§ Kaynak metin:
◇ ◇ ◇ ◇ ◇ ◇ ◇
Motosiklet kullanımı yaygınlaşıyor. Satışların artışı göreceli olsa da kullanıcı sayısının fazlalığını izliyoruz.
Motosikletin aynı zamanda eğlence amaçlı da kullanıldığı görülüyor. Dağda, ormanda, caddede, pistte yol alırken sokakta arkadaşlarla buluşmak yaşam sevincimize artılar katmaz mı? Motosiklet yalnızca yarış aracı değildir.
Şehirler arası yollarda otomobil kullanırken yanlarından hızla geçen motorlara hayıflanan arkadaşlarım var. Sol şerit hızlıların yolu değil mi? Bırakın oradan gitmeye devam etsinler. Efendim nasıl onlardan hızlı gidermişler? Bu soruların arkası eksilmez. Motor hızlı bir araçtır. Siz önünüze bakın, şeridinizi koruyun.
◇ ◇ ◇ ◇ ◇ ◇ ◇
§ Görev gereksinimleri:
- A) Motosiklet metnine göre motosiklet yalnızca ne değildir?
- B) Motosiklet metninde "Motosiklet kullanımı yaygınlaşıyor." sözlerini içeren yerle başlayıp "bakın, şeridinizi koruyun." ile biten kısmı olduğu gibi kopyalayın.

§ Çıkarılan satırlar:
◇ ◇ ◇ ◇ ◇ ◇ ◇
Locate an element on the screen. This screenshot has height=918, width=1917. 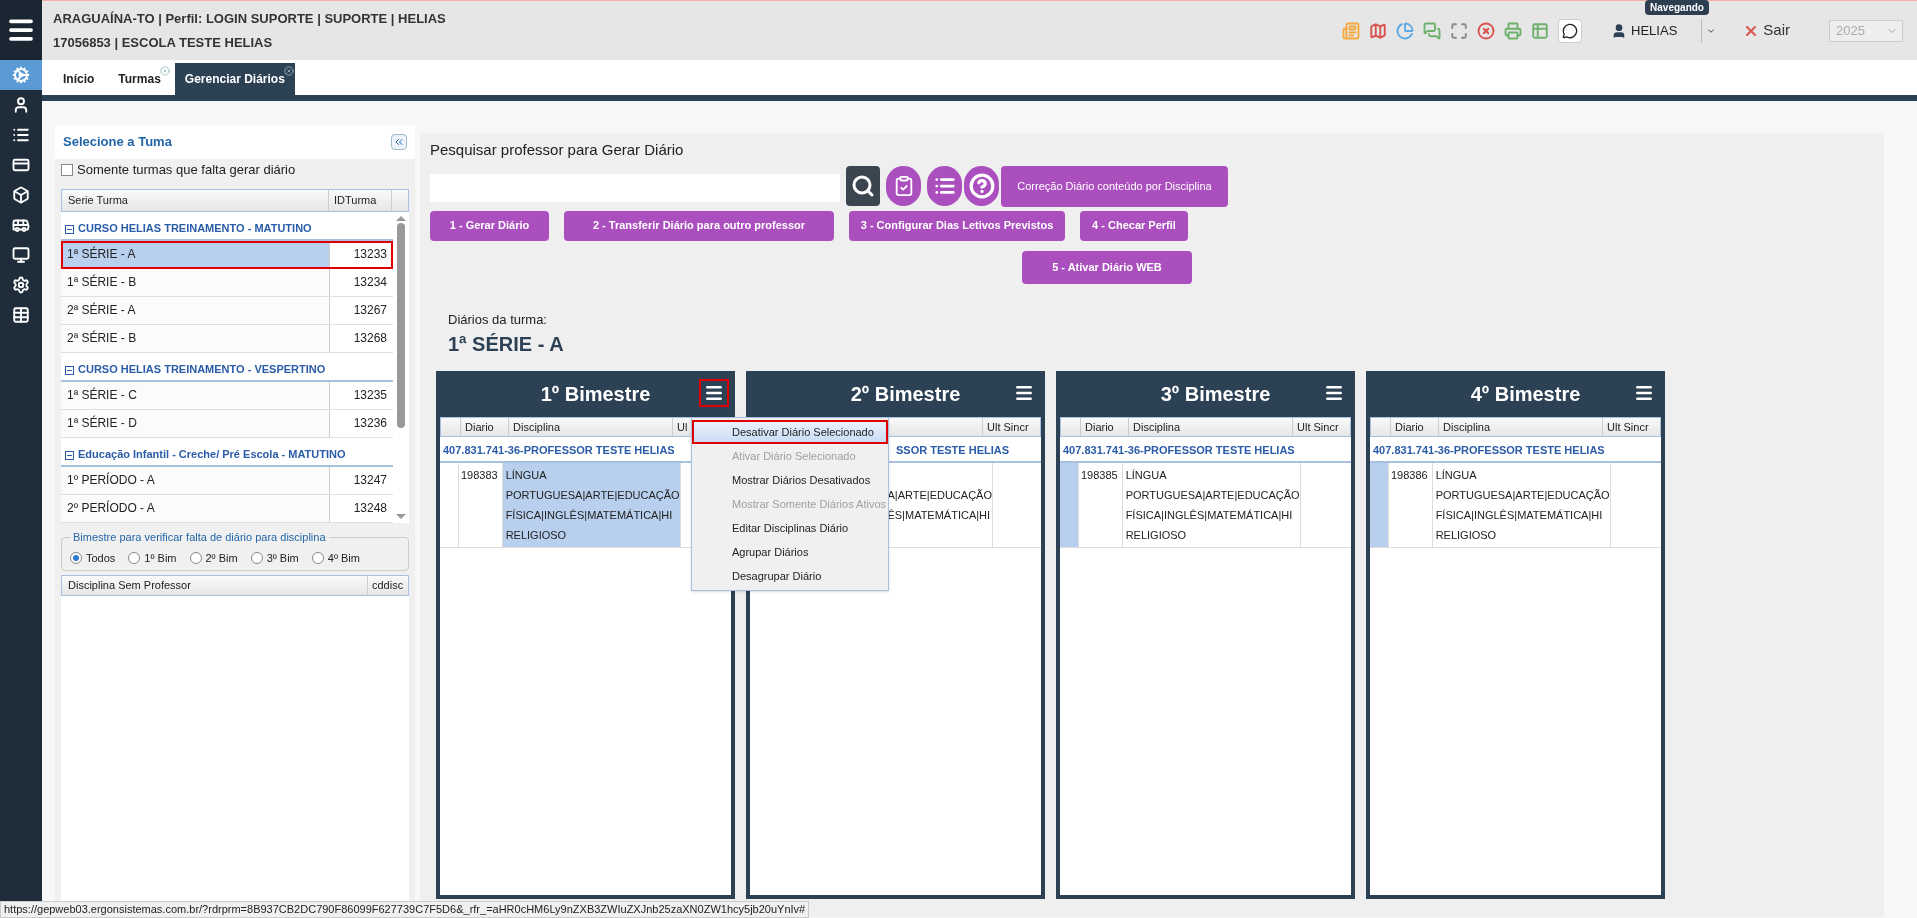
table-cell: 2ª SÉRIE - A is located at coordinates (196, 310).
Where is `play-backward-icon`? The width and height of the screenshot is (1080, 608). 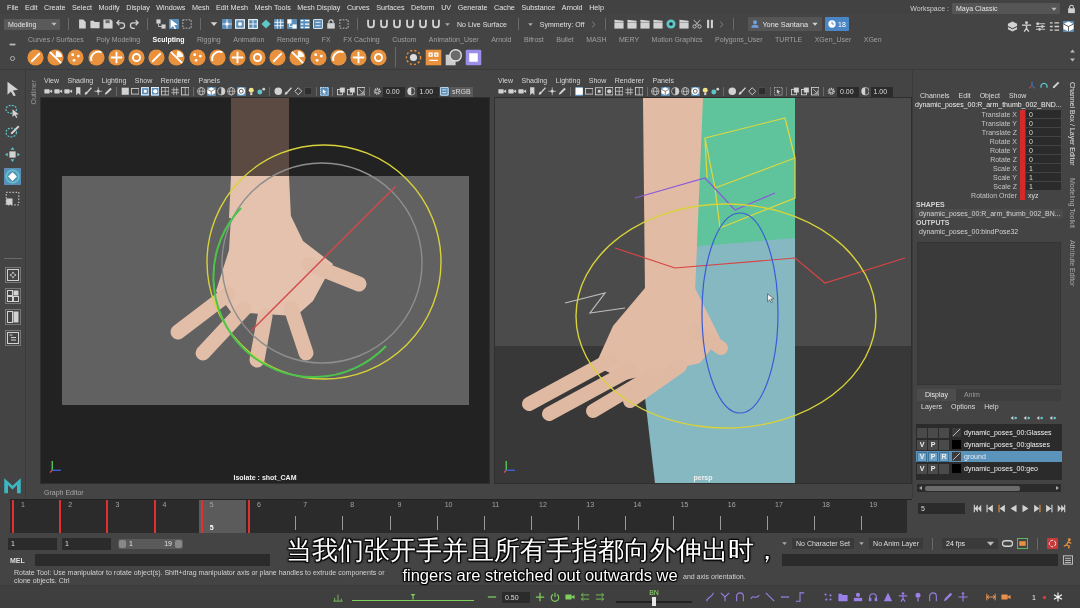
play-backward-icon is located at coordinates (1014, 508).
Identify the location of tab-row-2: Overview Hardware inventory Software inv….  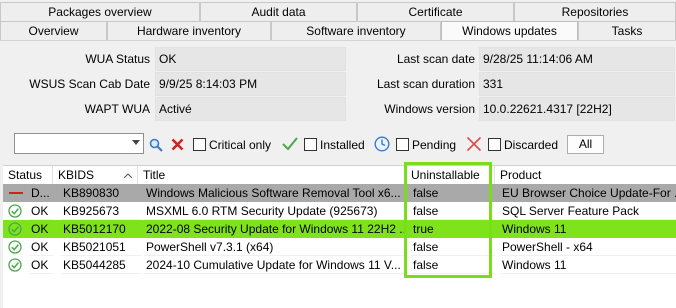
(338, 31).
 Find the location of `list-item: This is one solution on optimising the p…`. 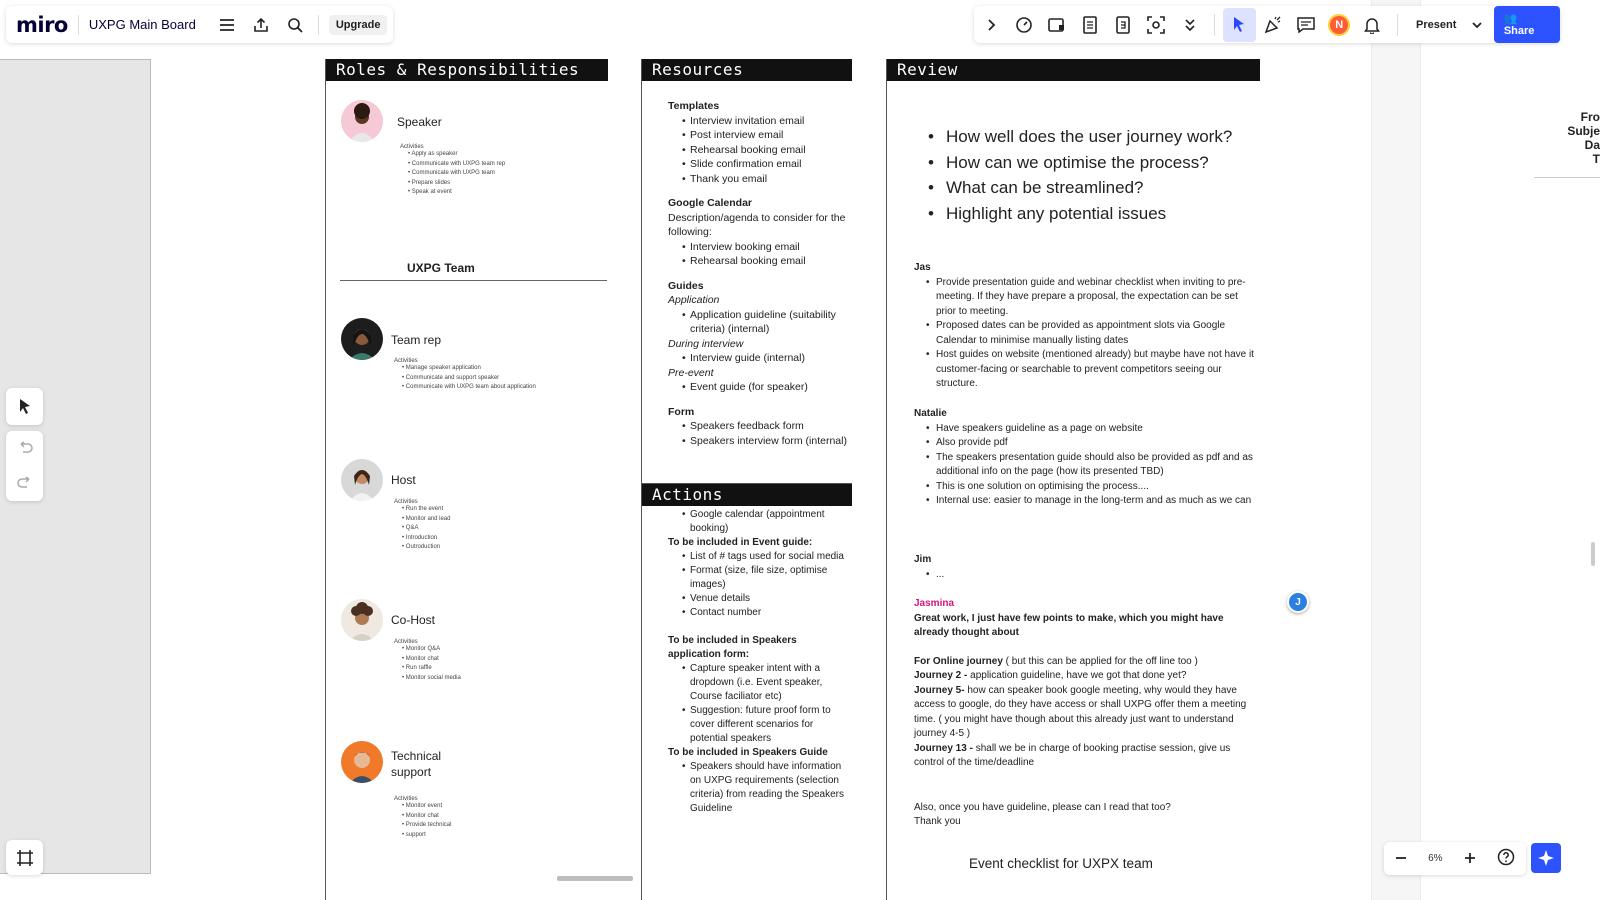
◇ ◇ ◇ ◇ ◇ ◇ ◇
§ Verilen yanıtlar:
- A) Yarış aracı.

- B)
Motosiklet kullanımı yaygınlaşıyor. Satışların artışı göreceli olsa da kullanıcı sayısının fazlalığını izliyoruz.
Motosikletin aynı zamanda eğlence amaçlı da kullanıldığı görülüyor. Dağda, ormanda, caddede, pistte yol alırken sokakta arkadaşlarla buluşmak yaşam sevincimize artılar katmaz mı? Motosiklet yalnızca yarış aracı değildir.
Şehirler arası yollarda otomobil kullanırken yanlarından hızla geçen motorlara hayıflanan arkadaşlarım var. Sol şerit hızlıların yolu değil mi? Bırakın oradan gitmeye devam etsinler. Efendim nasıl onlardan hızlı gidermişler? Bu soruların arkası eksilmez. Motor hızlı bir araçtır. Siz önünüze bakın, şeridinizi koruyun.